Exercise details.
When you come to the line with "Task: Place cursor", begin repeating; continue exactly through the final line of the records and include nothing from before.

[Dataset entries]
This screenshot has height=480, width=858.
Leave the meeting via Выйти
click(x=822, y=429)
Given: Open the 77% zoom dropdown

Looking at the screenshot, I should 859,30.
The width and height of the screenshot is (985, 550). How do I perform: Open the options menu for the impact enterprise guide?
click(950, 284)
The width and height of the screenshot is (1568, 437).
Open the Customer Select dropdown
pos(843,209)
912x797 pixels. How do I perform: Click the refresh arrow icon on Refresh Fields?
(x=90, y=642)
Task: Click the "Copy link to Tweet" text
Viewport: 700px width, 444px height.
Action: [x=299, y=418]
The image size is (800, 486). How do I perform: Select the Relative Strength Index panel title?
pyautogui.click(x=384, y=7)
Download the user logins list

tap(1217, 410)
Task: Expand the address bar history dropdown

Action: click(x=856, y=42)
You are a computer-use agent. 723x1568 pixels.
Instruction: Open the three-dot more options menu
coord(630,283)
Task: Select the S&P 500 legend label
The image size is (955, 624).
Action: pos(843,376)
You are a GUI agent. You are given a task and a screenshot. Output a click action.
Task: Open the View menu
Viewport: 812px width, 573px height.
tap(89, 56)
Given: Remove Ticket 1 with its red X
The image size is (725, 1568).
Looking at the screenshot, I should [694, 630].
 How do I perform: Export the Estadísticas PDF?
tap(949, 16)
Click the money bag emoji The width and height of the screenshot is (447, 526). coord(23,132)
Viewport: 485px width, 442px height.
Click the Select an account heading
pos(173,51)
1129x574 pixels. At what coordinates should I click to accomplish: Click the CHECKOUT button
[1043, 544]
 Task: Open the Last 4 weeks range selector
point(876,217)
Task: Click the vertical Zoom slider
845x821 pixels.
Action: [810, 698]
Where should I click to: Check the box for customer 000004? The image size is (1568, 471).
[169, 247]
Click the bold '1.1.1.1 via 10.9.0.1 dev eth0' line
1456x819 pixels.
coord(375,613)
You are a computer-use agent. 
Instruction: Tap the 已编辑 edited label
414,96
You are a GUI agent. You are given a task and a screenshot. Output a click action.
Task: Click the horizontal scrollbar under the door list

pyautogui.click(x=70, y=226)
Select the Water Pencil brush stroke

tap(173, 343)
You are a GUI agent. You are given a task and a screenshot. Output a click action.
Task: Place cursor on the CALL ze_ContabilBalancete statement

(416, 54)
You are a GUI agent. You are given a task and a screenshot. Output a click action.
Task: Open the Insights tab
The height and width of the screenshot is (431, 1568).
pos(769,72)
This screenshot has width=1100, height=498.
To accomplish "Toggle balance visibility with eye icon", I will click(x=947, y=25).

Solution for this task.
Task: Place cursor on the CALL ze_ContabilBalancete statement

(416, 54)
You are a GUI agent. You are given a task and a screenshot. Output a click action.
Task: Open the Insights tab
The height and width of the screenshot is (431, 1568).
pos(769,72)
This screenshot has width=1100, height=498.
To accomplish "Toggle balance visibility with eye icon", I will click(x=947, y=25).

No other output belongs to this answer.